### Directions
Reproduce the records between the lines holding "You are a GUI" and "click(x=213, y=10)", inclusive, substituting "toolbar" for "sidebar" and leaving everything else unchanged. Omit the pictures from your answer.

### Records for the exercise
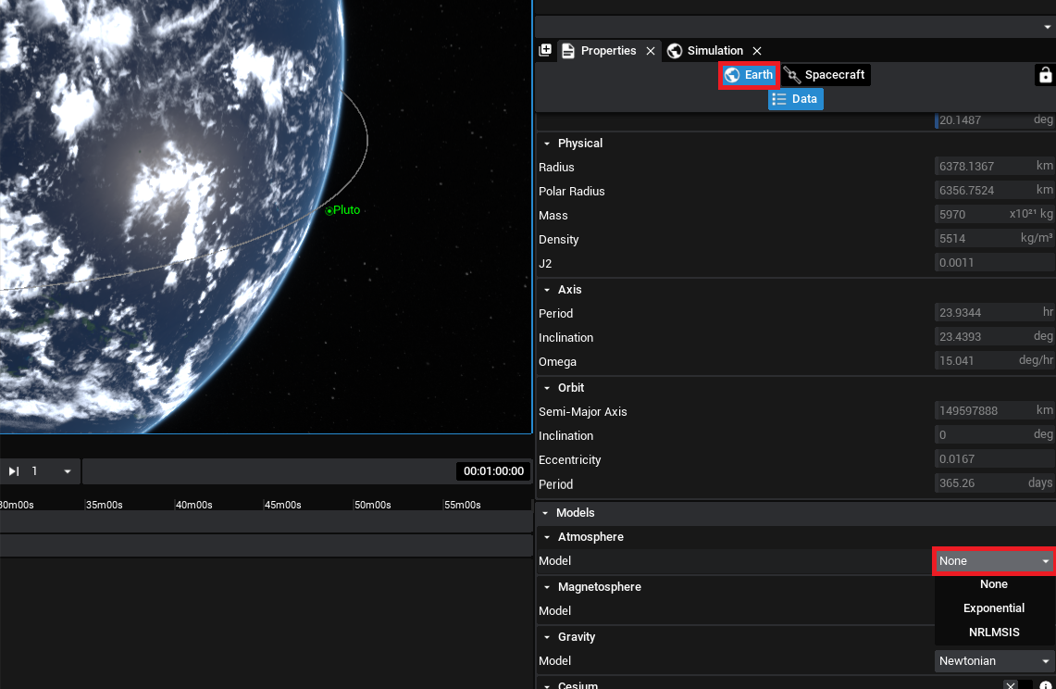
Task: Select the Spacecraft object button
Action: tap(826, 75)
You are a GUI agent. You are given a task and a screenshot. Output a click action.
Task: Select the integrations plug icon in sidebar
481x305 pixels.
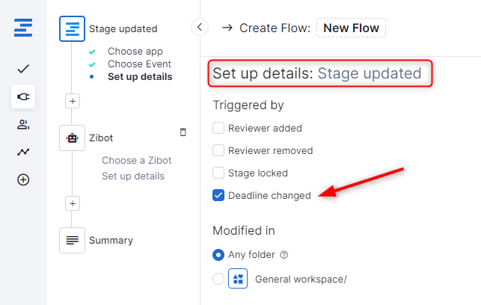click(23, 96)
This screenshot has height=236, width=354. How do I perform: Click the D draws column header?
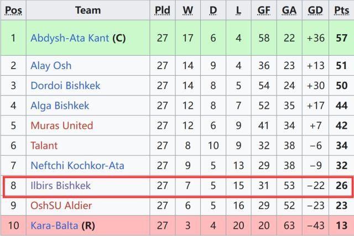click(x=213, y=10)
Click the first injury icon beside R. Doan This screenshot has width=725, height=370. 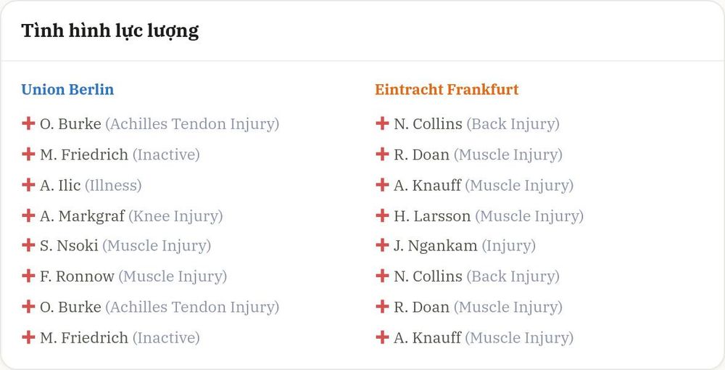382,154
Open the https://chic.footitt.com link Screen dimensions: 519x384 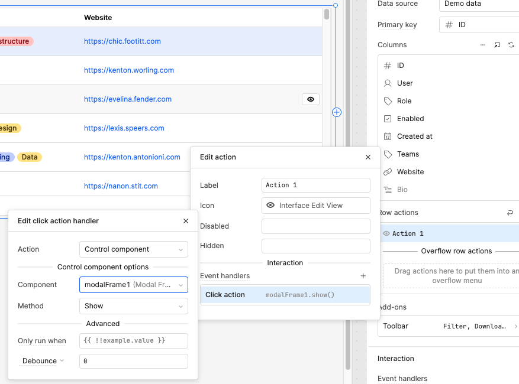pos(123,41)
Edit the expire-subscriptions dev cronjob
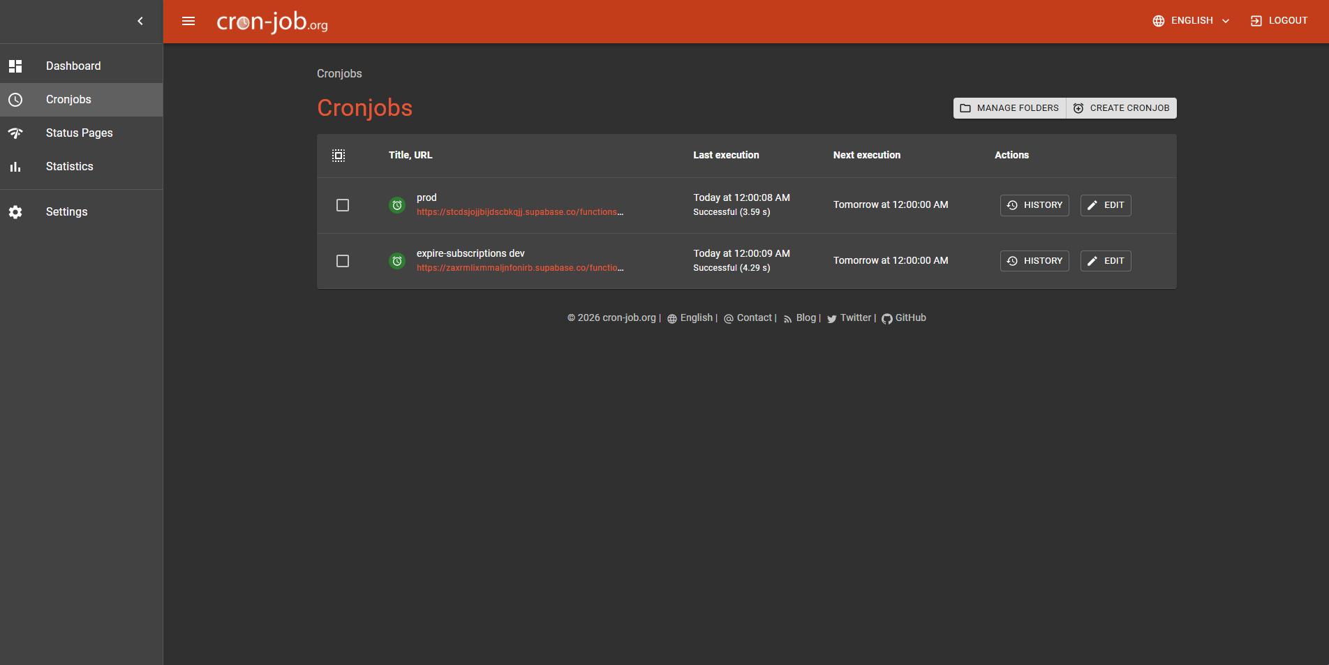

### Solution to the exercise
You are a GUI agent. You are given a task and a screenshot. Output a click action.
Task: Select the integrations plug icon in toolbar
481x305 pixels.
click(23, 96)
This screenshot has height=236, width=354. How do I perform: Click the D draws column header?
click(x=213, y=10)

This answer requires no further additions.